Your usage of the product will impact the network requirements. Fortinet recommends using the "Database Replication Error" event and the corresponding alarm action to notify administrators when an error occurs. There are two possible caused, first there was a momentary network outage that caused the failure. If the event happens continuously then network speed of the must be increased.

Appliance configuration

  • Make sure all appliances have a license key that includes high availability and that all appliances have matching licenses.
  • Use the Configuration Wizard to configure each of the appliances. Refer to the Appliance Installation Guide that comes with the appliances for information on using the Configuration Wizard.

    You must run the Configuration Wizard on both the primary and secondary servers and make sure that the necessary Route scopes are filled in for both servers.
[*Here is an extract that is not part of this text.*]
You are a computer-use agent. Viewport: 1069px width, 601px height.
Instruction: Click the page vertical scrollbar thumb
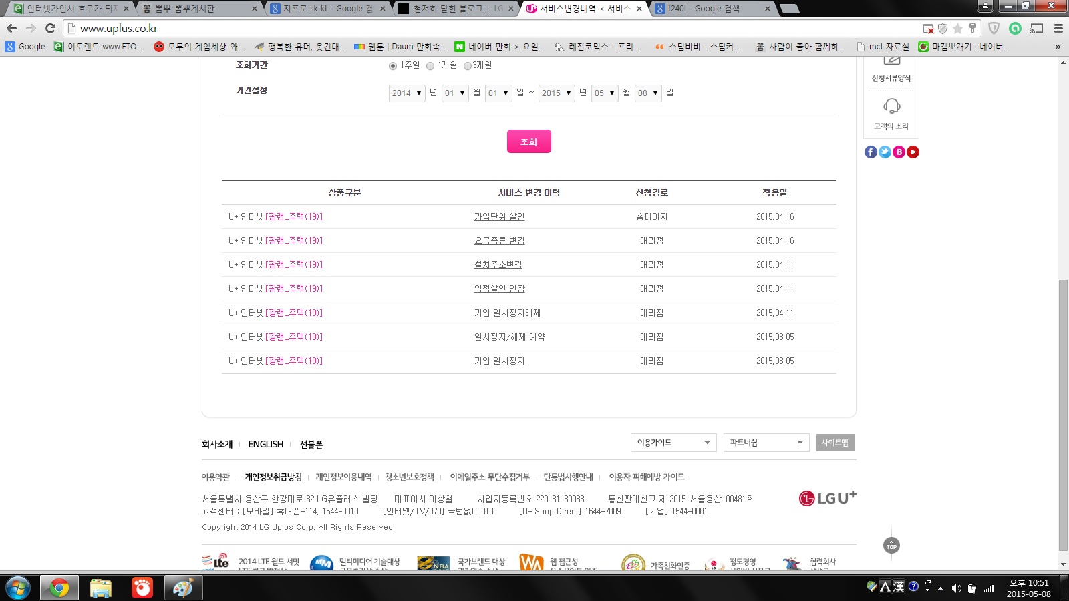(x=1063, y=414)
If you do not enter scopes on both servers, the high availability configuration will be incomplete and will not work correctly.

  • Go to the Administration - High Availability tab and configure IP addresses and communication between appliances. See Primary and secondary configuration.
  • Apply the configuration to restart your appliances. This replicates the database on the secondary and copies any necessary files. Portal pages are copied every 10 minutes.

    If you are using DHCP Management in a high availability environment, the ports to which the DHCP Interfaces connect must be added to the System DHCP Port group. See Modifying a Group in the FortiNAC Administration and Operation documentation for additional information. In the event of a failover, it is important that these fields be setup correctly or DHCP monitoring will not run.

  • Ensure that the DHCP plugins on both the primary and secondary are configured.